Exact transcription begins at the first line of the material below and ends with the line holding "The width and"; pictures are skipped.

——

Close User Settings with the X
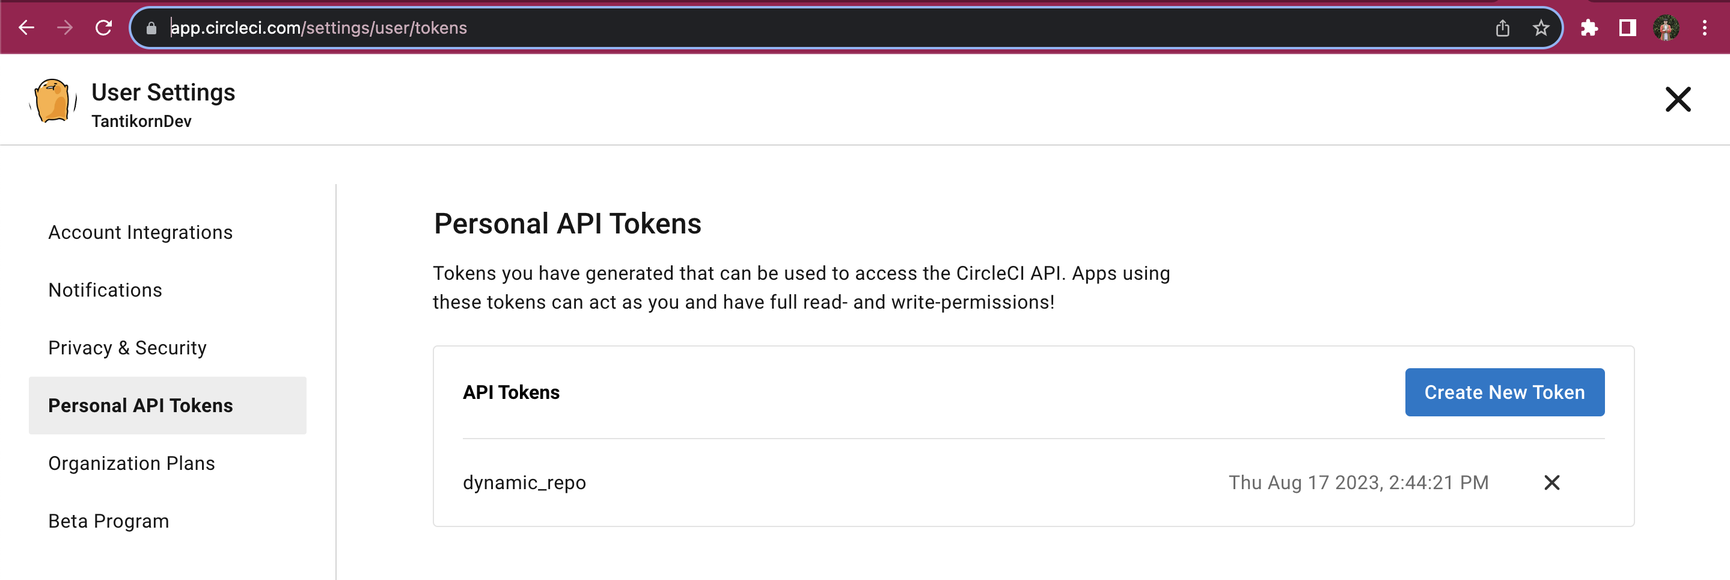Viewport: 1730px width, 580px height. [x=1678, y=99]
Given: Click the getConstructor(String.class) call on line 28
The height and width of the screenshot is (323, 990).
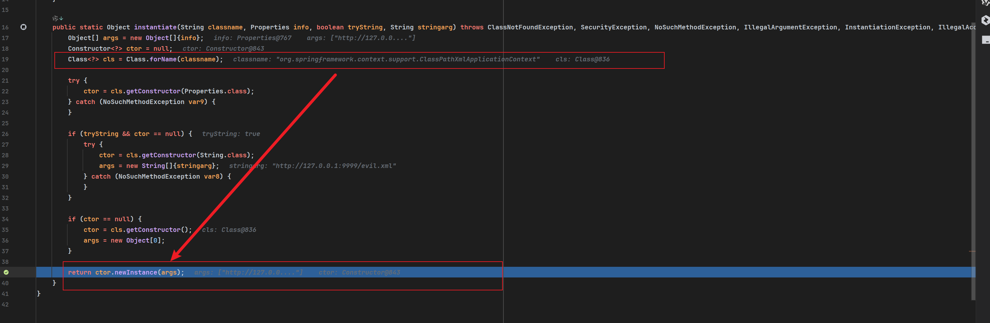Looking at the screenshot, I should coord(168,155).
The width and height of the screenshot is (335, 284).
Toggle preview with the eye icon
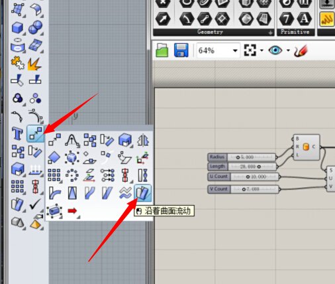pyautogui.click(x=275, y=50)
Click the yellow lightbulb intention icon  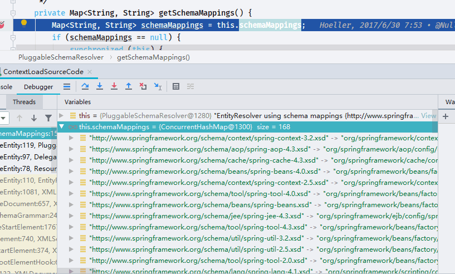pyautogui.click(x=24, y=23)
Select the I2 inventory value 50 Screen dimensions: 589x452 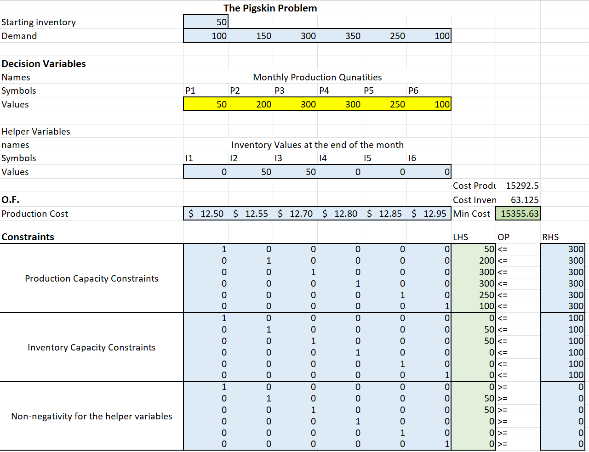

——

◆ **EXERCISE ANSWER**:
Close User Settings with the X
Viewport: 1730px width, 580px height. [x=1678, y=99]
Given: Click the getConstructor(String.class) call on line 28
The height and width of the screenshot is (323, 990).
Looking at the screenshot, I should coord(168,155).
The width and height of the screenshot is (335, 284).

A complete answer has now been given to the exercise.